You pulled an all-nighter
Finishing that last-minute project may have made your boss happy, but now you're paying the price in sleep deprivation. The best way to recover from an all-nighter is to make up for that lost sleep as much as possible, Dr. Allen Towfigh, board certified sleep medicine doctor and neurologist affiliated with Weill Cornell Medical Center/New York Presbyterian Hospital in New York City said.
"This can be done in several ways," Towfigh said. "You can either go to bed earlier the following evening, or if you find yourself struggling to get through the day take a short nap in the early afternoon." Keep the nap under 30 minutes to avoid being unable to fall asleep the next night, suggests Towfigh, and drink something caffeinated when you wake up.
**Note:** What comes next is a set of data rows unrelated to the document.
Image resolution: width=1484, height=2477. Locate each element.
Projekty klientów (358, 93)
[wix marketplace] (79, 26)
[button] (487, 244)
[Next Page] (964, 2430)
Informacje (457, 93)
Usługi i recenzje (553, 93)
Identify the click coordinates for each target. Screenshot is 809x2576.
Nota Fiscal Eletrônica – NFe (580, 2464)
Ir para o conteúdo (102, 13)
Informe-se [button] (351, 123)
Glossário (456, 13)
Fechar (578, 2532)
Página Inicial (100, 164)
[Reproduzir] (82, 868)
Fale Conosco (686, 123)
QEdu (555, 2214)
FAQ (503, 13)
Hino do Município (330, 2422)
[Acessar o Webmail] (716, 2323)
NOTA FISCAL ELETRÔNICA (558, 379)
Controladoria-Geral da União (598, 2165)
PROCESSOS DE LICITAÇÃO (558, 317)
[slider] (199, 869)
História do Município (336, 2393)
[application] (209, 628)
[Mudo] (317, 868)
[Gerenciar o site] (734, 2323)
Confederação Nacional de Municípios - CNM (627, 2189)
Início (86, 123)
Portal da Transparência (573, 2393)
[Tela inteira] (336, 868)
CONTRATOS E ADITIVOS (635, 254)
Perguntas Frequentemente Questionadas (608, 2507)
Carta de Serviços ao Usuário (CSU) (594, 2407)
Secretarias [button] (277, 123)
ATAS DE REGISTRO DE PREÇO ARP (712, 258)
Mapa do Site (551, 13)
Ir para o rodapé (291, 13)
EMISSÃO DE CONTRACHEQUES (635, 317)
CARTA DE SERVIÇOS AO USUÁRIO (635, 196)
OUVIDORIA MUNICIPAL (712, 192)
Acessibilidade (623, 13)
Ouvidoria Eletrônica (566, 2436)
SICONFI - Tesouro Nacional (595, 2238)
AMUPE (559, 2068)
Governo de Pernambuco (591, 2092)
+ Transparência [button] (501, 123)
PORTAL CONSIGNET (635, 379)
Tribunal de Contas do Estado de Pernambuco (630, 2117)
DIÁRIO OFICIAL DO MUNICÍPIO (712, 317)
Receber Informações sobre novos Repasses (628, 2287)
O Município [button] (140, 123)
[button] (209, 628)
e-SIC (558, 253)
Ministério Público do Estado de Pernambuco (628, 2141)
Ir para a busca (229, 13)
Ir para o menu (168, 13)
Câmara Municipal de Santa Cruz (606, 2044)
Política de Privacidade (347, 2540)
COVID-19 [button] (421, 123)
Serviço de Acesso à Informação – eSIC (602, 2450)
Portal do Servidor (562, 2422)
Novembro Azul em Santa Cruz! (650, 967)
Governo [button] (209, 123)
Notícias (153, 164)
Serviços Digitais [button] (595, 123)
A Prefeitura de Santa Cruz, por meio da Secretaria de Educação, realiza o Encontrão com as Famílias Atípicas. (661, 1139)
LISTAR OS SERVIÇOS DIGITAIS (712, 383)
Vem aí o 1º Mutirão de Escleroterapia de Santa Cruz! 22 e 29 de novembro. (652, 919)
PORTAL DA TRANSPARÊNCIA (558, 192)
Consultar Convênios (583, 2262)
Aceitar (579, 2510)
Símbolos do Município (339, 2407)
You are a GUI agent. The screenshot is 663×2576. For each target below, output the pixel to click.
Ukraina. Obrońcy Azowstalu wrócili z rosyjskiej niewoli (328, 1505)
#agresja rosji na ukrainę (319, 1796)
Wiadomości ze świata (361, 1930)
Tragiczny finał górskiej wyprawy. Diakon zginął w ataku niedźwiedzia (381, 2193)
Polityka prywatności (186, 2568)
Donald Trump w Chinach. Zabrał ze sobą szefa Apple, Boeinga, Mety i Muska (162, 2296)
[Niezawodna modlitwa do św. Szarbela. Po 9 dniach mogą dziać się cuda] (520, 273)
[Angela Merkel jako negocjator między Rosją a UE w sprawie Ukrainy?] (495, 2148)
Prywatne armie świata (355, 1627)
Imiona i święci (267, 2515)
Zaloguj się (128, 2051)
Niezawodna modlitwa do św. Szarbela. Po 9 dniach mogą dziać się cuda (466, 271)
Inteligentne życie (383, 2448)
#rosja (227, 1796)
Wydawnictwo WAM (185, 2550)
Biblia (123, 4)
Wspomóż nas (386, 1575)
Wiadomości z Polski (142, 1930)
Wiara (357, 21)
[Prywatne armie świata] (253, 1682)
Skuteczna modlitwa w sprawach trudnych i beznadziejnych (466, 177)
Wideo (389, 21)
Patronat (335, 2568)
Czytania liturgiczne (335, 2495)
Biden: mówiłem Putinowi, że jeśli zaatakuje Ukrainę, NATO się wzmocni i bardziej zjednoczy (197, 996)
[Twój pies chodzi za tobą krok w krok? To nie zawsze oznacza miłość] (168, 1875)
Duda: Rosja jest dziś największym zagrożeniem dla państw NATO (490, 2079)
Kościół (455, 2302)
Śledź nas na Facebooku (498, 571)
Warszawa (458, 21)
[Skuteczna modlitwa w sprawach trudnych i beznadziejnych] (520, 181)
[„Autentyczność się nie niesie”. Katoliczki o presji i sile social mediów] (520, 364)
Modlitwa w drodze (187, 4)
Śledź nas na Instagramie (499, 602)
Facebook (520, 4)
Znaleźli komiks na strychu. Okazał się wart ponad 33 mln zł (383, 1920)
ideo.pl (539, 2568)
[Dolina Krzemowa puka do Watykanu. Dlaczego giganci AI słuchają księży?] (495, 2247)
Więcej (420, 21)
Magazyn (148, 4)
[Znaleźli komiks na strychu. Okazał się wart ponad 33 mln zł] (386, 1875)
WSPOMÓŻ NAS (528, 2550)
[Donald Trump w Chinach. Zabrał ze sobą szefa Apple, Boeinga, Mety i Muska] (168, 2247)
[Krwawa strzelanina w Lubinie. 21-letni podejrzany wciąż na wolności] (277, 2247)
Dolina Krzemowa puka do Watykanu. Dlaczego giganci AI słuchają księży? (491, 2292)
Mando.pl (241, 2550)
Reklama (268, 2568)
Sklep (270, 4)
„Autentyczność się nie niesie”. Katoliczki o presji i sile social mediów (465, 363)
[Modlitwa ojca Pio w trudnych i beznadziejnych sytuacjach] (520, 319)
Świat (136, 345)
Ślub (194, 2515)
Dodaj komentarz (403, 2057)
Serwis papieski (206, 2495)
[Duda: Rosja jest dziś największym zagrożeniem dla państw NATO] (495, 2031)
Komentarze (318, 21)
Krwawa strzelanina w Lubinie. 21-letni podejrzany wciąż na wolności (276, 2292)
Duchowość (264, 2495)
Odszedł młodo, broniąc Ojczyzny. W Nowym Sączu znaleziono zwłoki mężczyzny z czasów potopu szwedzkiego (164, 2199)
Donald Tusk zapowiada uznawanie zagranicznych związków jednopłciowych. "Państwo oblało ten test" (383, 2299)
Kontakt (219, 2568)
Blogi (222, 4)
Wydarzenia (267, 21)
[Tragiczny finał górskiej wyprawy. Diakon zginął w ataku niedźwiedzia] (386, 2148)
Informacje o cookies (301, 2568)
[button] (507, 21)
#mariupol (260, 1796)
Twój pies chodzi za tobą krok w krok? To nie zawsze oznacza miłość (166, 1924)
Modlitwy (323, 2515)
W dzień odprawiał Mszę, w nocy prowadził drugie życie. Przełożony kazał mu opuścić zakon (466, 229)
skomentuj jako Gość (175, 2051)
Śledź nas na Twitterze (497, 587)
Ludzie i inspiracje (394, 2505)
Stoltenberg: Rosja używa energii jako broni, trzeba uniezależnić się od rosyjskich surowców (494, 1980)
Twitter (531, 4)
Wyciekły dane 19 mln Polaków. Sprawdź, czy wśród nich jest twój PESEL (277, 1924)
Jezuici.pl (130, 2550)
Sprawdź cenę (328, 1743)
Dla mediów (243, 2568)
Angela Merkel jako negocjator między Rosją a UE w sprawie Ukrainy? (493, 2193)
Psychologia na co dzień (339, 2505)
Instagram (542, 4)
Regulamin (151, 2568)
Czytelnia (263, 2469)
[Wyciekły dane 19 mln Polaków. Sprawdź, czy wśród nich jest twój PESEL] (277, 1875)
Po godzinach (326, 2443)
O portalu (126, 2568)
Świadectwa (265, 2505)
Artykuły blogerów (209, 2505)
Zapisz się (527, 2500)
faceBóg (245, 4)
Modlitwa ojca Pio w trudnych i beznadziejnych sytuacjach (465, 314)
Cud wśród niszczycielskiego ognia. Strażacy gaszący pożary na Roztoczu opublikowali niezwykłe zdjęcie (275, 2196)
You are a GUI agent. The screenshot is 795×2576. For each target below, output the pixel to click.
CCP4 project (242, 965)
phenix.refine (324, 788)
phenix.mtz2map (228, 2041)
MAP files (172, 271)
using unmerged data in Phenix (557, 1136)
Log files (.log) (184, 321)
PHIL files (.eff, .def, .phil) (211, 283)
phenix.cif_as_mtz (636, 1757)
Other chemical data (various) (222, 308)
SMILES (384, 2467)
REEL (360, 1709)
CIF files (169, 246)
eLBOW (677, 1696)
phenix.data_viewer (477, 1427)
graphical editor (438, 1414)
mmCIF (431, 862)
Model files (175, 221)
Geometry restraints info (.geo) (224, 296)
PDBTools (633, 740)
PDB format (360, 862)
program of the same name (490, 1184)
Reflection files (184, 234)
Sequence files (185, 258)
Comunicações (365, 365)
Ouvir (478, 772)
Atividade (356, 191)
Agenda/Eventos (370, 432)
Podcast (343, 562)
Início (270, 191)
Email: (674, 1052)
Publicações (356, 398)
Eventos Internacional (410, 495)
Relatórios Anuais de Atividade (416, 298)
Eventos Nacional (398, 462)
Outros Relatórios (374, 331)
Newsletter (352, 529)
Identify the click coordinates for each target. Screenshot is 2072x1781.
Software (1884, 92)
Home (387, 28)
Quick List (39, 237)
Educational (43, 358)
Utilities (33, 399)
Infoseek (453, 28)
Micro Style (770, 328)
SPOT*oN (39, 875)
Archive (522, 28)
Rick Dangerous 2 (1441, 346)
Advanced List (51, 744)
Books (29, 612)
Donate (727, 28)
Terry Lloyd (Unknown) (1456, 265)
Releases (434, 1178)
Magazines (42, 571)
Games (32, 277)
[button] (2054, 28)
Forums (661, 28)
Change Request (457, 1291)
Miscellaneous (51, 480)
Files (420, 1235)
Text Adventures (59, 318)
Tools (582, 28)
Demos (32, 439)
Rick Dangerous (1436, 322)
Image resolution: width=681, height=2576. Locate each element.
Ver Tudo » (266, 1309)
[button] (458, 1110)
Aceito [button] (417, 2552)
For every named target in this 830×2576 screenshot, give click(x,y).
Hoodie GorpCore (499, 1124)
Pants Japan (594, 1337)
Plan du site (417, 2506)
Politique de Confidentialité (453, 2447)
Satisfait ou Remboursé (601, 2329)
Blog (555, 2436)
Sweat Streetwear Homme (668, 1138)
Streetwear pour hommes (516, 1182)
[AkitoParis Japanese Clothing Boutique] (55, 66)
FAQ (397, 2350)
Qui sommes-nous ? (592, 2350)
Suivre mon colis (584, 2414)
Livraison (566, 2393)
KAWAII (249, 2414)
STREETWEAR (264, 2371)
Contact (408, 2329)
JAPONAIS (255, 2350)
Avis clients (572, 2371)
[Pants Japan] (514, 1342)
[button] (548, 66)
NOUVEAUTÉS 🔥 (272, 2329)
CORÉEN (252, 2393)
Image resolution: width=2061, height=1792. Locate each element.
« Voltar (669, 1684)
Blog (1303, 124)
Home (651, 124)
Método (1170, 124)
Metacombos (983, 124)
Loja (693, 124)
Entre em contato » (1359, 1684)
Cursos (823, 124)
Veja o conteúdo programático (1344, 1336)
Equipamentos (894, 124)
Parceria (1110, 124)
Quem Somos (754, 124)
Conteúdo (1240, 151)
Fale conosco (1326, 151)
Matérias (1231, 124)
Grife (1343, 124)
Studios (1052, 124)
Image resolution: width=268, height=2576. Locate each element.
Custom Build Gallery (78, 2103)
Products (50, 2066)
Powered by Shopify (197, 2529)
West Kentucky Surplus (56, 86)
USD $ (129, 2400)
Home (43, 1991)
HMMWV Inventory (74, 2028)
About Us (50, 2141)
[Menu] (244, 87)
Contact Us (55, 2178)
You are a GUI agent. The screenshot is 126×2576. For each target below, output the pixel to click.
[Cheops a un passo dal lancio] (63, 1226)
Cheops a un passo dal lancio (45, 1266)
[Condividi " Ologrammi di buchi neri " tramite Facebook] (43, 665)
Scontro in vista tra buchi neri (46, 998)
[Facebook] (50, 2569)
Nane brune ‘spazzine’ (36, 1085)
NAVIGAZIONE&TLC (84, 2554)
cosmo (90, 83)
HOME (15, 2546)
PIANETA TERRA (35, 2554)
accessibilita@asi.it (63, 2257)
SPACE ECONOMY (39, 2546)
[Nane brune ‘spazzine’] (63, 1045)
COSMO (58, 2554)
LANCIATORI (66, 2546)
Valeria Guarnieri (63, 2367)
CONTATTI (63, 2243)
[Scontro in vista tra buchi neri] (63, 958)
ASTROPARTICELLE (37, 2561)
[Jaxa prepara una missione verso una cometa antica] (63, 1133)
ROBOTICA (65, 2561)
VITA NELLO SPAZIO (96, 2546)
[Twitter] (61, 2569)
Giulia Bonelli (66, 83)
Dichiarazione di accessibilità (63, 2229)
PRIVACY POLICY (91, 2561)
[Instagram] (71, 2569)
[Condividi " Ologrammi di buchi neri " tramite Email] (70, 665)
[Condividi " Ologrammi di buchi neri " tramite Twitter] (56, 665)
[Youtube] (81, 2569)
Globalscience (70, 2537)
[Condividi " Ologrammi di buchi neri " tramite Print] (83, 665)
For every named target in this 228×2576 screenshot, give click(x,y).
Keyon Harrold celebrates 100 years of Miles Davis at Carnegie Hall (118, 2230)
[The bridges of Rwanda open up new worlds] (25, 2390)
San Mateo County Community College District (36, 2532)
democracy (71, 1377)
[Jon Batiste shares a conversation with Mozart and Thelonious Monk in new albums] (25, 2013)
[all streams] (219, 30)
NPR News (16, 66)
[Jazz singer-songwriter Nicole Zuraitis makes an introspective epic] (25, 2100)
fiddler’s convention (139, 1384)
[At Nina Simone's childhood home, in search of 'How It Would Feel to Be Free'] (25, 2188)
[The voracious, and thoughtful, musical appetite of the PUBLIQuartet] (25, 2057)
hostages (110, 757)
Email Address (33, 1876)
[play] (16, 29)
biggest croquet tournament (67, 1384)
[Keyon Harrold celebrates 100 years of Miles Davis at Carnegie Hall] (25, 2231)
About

You ditched your workouts during that two-week vacation
It takes only three days of abstaining from cardio for your body to start losing its cardiovascular fitness, Olson said, and strength starts to wane after about a week. So two weeks of basking on the beach requires easing back into your normal routine in order to prevent injury.
Olson recommends returning to your cardio workouts at about 70% of both your normal intensity and duration. For strength training, start back at 70% of your normal weight and reduce your sets by a quarter or a third (that is, do two sets instead of three, or three instead of four). Allow yourself a week of gradually increasing the difficulty of your routine before you resume your regular workouts, she said.